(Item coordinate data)
<<<<

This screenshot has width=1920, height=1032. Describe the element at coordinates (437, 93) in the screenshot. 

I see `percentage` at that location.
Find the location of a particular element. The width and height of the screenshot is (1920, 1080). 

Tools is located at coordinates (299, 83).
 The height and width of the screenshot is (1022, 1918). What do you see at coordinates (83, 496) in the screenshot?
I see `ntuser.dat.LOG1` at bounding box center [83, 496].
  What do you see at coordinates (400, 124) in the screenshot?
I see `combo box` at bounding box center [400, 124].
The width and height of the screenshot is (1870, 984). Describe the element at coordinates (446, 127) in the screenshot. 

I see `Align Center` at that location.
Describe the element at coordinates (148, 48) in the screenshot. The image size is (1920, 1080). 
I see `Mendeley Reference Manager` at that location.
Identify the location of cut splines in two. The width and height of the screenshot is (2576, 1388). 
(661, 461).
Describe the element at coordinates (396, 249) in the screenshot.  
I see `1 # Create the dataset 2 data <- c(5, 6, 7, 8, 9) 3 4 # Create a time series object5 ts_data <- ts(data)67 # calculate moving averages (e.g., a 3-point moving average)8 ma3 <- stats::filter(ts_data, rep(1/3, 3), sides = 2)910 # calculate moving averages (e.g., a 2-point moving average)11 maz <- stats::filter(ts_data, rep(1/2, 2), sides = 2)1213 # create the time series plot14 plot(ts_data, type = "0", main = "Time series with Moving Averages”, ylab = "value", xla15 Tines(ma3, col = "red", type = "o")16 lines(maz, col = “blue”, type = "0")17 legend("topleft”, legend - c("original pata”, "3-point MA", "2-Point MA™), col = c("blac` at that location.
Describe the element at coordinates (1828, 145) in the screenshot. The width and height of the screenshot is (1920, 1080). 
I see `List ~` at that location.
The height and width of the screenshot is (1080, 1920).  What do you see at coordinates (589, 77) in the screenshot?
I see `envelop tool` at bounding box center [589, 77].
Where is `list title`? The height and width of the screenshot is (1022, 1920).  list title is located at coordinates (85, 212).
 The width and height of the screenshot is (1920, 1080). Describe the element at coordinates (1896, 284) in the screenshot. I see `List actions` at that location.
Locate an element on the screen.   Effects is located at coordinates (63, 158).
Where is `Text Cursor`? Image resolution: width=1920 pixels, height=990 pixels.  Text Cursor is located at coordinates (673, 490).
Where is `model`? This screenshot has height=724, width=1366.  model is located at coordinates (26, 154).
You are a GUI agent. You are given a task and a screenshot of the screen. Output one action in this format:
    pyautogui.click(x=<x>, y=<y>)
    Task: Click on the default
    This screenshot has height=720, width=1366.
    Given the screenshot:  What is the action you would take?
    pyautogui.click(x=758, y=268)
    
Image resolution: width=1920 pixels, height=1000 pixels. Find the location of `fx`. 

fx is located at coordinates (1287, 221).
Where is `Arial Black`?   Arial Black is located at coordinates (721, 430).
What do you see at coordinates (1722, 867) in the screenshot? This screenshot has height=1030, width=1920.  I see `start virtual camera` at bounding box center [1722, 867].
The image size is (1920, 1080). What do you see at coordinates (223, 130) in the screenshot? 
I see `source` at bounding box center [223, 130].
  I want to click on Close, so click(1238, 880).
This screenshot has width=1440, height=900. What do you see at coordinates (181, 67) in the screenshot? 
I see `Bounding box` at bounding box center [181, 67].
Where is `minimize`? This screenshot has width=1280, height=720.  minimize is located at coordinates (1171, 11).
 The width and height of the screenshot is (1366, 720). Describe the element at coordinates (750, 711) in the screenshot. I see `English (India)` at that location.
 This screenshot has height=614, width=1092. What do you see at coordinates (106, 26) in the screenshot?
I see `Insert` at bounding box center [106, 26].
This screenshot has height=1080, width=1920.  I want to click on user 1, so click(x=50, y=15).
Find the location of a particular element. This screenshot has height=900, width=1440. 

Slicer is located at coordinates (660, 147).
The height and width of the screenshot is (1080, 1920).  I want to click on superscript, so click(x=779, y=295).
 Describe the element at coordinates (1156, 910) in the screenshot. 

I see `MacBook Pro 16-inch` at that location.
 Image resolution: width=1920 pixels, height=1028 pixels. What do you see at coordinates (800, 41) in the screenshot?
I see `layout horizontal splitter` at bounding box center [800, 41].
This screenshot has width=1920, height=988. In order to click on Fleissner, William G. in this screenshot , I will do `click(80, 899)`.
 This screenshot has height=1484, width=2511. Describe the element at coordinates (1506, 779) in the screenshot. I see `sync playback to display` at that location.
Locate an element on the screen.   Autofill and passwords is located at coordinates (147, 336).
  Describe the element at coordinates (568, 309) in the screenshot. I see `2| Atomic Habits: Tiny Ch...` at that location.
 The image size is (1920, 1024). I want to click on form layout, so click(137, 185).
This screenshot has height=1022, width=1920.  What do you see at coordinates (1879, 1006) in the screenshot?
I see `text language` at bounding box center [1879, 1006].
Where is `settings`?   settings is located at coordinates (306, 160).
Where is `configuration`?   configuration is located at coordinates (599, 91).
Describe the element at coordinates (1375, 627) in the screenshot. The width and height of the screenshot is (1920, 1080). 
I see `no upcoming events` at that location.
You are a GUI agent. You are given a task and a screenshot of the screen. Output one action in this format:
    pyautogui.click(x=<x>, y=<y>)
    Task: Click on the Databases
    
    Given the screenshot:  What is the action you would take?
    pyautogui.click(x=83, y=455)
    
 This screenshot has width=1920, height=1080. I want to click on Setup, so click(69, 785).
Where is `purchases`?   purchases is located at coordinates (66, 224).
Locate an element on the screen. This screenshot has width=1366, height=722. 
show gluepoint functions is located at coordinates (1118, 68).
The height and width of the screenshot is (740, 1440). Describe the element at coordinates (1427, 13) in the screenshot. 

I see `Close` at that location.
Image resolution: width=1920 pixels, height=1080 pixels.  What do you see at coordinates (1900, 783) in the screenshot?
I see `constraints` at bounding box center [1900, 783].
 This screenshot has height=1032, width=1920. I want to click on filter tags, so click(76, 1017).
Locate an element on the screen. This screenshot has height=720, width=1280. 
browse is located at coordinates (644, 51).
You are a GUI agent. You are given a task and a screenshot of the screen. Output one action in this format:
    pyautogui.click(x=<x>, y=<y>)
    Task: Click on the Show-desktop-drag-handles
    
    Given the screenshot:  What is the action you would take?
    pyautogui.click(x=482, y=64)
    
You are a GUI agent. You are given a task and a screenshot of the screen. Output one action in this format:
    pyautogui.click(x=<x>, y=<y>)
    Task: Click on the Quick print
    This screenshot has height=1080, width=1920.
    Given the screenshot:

>>>>

▶ What you need to do
Copy the lines of the data word for word, from the line with "so click(x=779, y=295)." up to and including the line with "center [800, 41].".

▶ Exercise solution
The height and width of the screenshot is (1080, 1920).  I want to click on superscript, so click(x=779, y=295).
 Describe the element at coordinates (1156, 910) in the screenshot. 

I see `MacBook Pro 16-inch` at that location.
 Image resolution: width=1920 pixels, height=1028 pixels. What do you see at coordinates (800, 41) in the screenshot?
I see `layout horizontal splitter` at bounding box center [800, 41].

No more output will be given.